TASK INSTRUCTIONS. Having located the line with "You are a GUI", repeat it and all remaining lines of the records exactly. Pictures do not belong in the answer.

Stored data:
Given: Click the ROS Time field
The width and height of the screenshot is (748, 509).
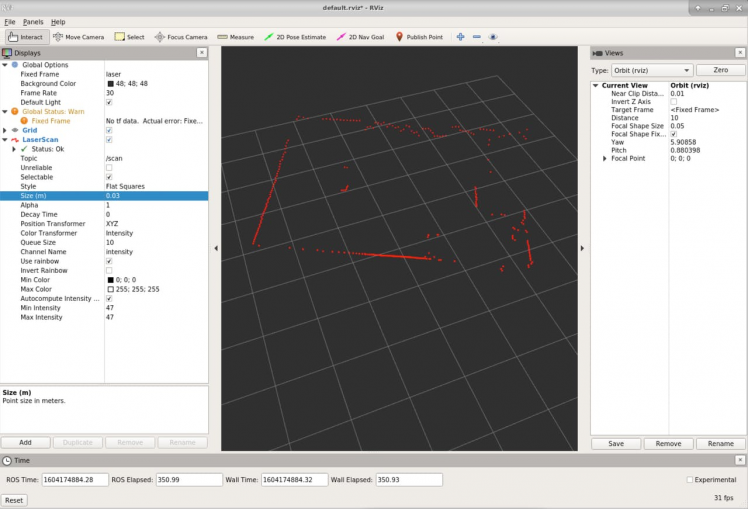Looking at the screenshot, I should tap(75, 480).
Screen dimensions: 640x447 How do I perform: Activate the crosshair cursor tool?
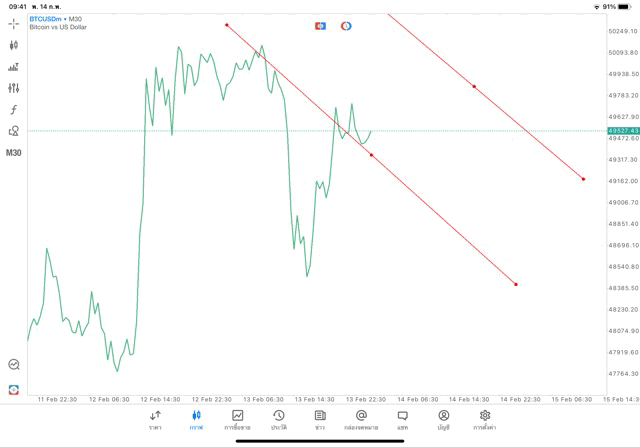click(x=14, y=22)
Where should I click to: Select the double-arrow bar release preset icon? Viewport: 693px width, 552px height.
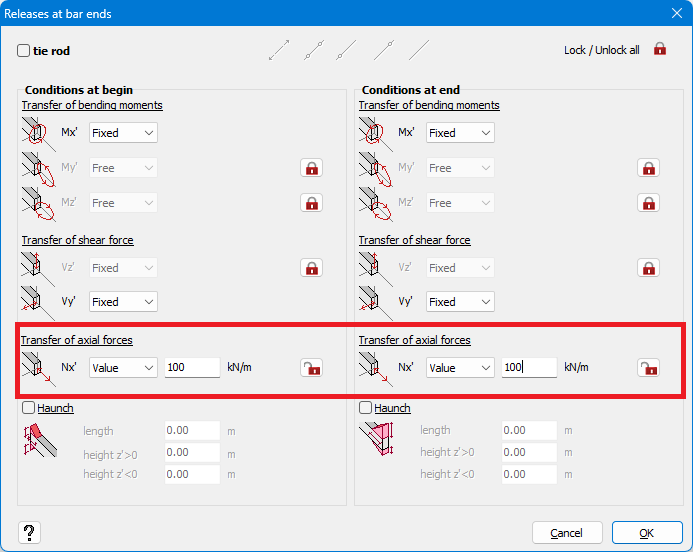pyautogui.click(x=278, y=50)
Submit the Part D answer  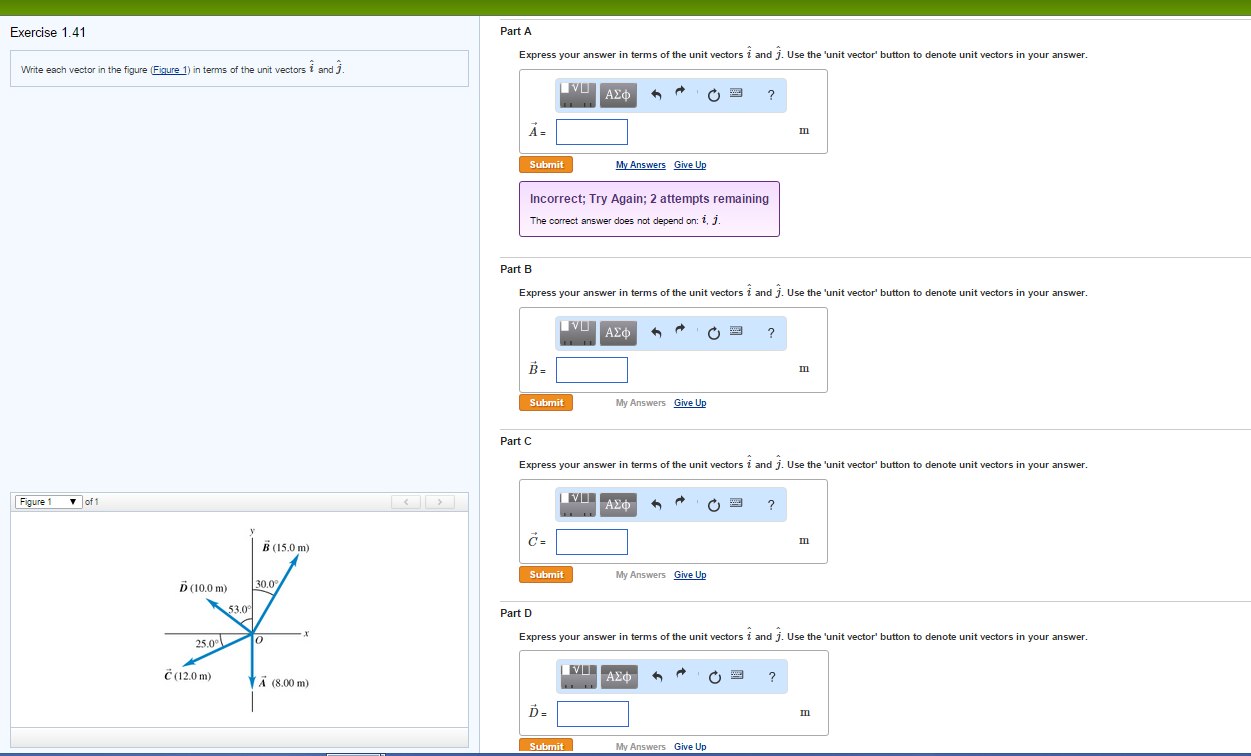[546, 746]
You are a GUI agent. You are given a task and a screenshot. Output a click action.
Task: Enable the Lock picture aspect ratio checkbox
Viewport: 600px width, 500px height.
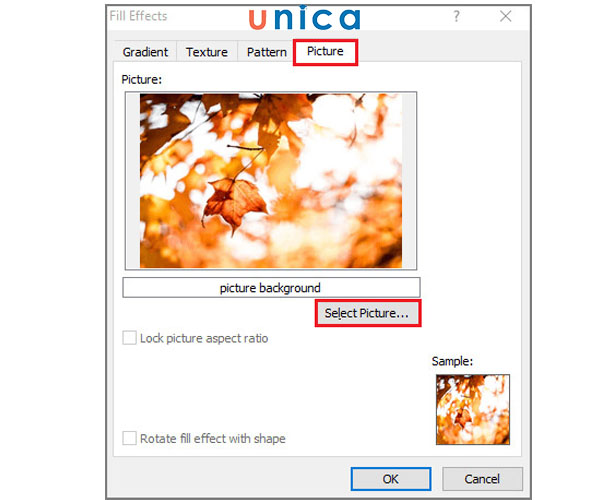[x=129, y=338]
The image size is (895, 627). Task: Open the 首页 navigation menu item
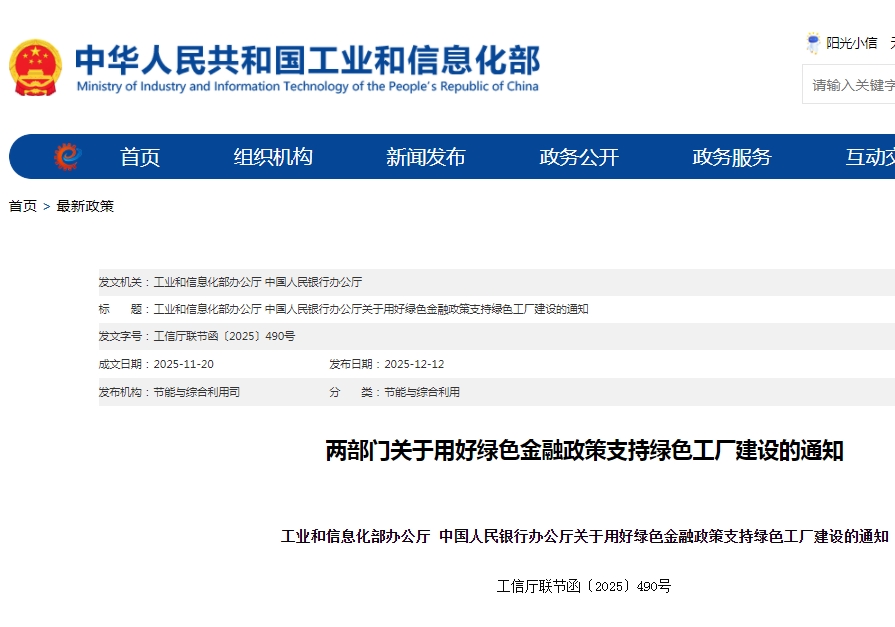[x=140, y=157]
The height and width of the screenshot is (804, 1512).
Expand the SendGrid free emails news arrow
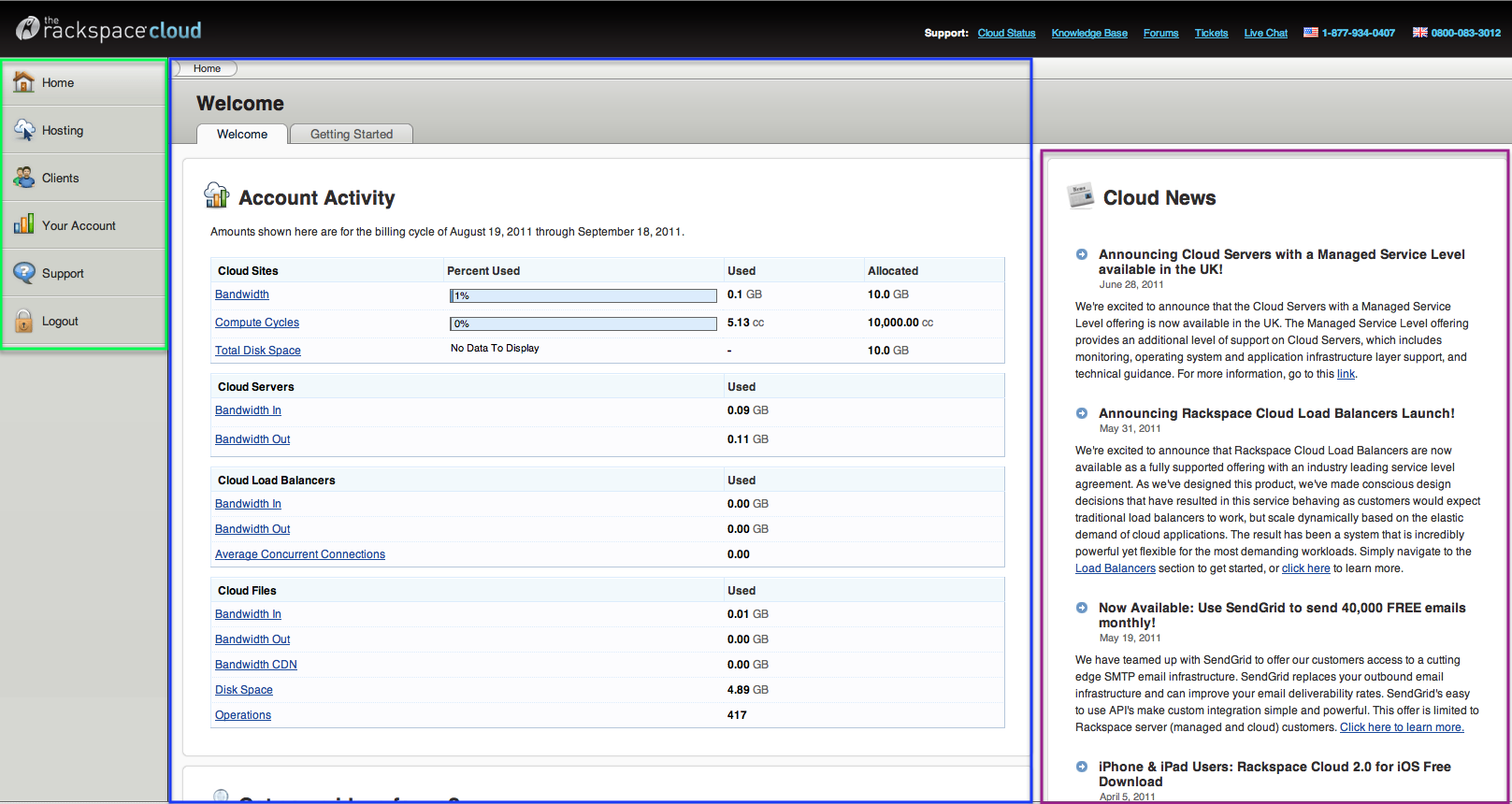tap(1082, 608)
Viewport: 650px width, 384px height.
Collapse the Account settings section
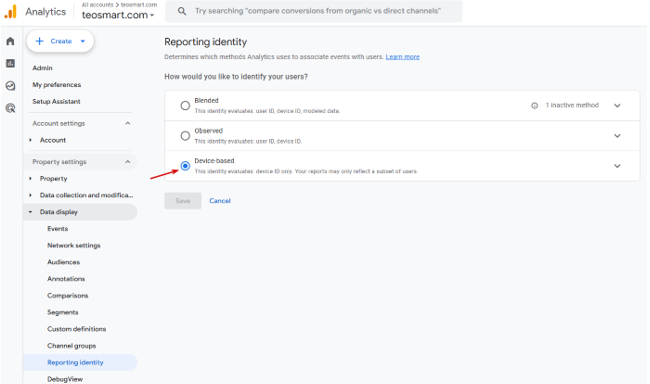click(128, 124)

SOLUTION.
You are a GUI agent. You are given a task and a screenshot. Output a click action.
Task: Enable the Lock picture aspect ratio checkbox
Viewport: 600px width, 500px height.
[x=129, y=338]
The image size is (895, 627). Task: Open the 首页 navigation menu item
[x=140, y=157]
The height and width of the screenshot is (804, 1512).
Expand the SendGrid free emails news arrow
tap(1082, 608)
Viewport: 650px width, 384px height.
Collapse the Account settings section
click(128, 124)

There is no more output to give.